The span to be transcribed begins with the line that contains "About (492, 1171)" and ends with the last line of the listing; copy it exactly and include nothing else.

Data records »
┌────────
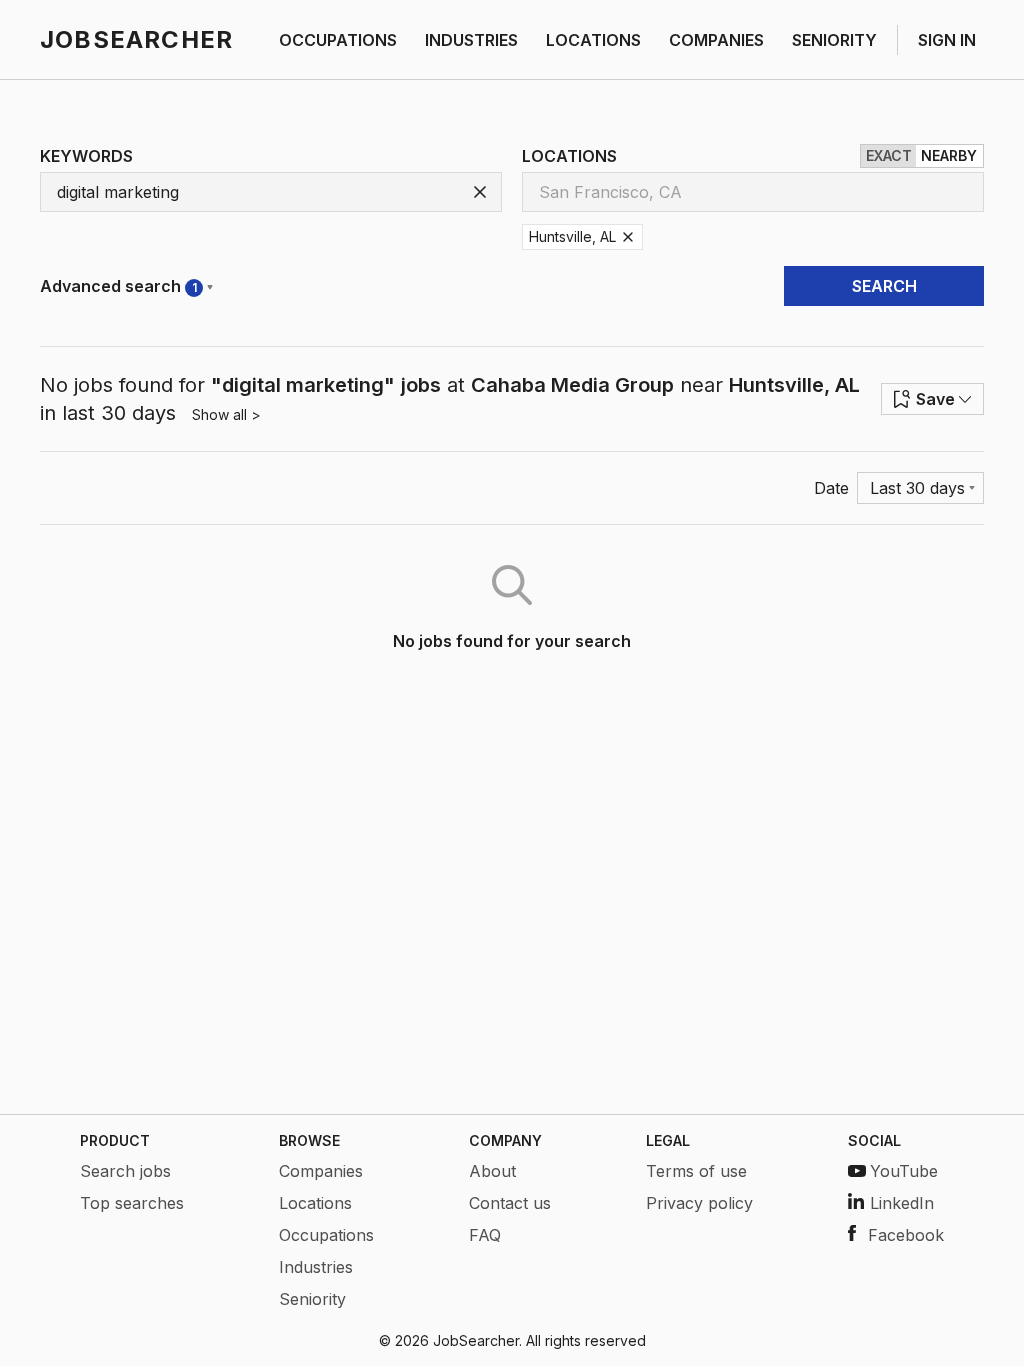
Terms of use (696, 1171)
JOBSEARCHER (136, 39)
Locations (315, 1203)
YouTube (904, 1171)
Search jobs (125, 1171)
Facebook (906, 1235)
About (492, 1171)
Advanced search (118, 286)
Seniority (312, 1299)
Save (935, 399)
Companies (321, 1171)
└────────
Response »
About (492, 1171)
Advanced search (118, 286)
Seniority (312, 1299)
Save (935, 399)
Companies (321, 1171)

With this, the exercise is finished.